Review: Molecular Mechanism of Ultraviolet-Induced Keratinocyte Apoptosis

Abstract

This article reviews advances in the study of the molecular mechanisms for ultraviolet (UV)-induced keratinocyte apoptosis, with particular reference to the cytokines tumor necrosis factor- alpha (TNF-α) and Fas ligand (FasL). TNF-α and FasL induce their respective receptors and then activate caspase enzymes that are critically involved in the apoptotic process. This activation is further amplified by intracellular mitochondriaassociated mechanisms.
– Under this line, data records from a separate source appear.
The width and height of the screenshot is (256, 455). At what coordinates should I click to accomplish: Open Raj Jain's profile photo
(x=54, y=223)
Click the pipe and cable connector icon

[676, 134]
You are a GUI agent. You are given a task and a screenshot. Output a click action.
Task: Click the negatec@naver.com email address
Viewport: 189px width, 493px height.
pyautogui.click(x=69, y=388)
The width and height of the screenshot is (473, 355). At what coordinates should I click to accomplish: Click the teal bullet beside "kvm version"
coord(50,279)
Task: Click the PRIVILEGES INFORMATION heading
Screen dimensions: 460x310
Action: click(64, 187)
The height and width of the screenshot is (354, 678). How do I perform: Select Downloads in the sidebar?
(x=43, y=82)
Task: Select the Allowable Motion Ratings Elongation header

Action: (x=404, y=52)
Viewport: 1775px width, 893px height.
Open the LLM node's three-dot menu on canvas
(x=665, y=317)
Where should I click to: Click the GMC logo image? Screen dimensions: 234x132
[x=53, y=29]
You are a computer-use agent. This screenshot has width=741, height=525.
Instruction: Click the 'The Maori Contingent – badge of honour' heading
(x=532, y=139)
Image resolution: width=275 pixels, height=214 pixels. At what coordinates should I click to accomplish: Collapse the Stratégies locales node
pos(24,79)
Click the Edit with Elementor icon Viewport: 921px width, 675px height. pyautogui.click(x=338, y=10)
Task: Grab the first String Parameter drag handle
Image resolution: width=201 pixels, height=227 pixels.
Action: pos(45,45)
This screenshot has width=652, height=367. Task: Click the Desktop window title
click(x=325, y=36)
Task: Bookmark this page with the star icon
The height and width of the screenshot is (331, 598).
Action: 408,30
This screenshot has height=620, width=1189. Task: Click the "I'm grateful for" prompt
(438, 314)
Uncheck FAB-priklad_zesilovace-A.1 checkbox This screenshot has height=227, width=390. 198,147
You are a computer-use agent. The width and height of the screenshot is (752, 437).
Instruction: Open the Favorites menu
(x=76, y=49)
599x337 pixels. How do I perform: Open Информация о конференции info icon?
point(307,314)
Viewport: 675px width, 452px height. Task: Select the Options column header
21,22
Using gene-targeted knockout mice lacking either the TNF-Rp55 or the TNF-Rp75, we have shown that TNF-α plays an important role in UV-induced keratinocyte apoptosis via TNF-Rp55. TNF-Rp55 shares homology with Fas and contains an intracellular death domain. UV seems to directly stimulate cross-linking of Fas, resulting in the engagement of the death machinery. Fas-associated death domain protein (FADD) acts as an adapter protein in both the TNF-Rp55 and Fas death-inducing cascades and is responsible for downstream signal transduction by recruiting caspases. Moreover, signaling of p53 contributes to the induction of apoptosis by regulating Bcl-2 family expression and increasing surface Fas expression. In addition to induction mechanisms of apoptosis, there are numerous inhibitory molecules that play a role in restricting the apoptotic pathway. Thus, the ultimate determination of whether or not a cell undergoes apoptosis after UV radiation is based on the balance between agonist and antagonist pathways.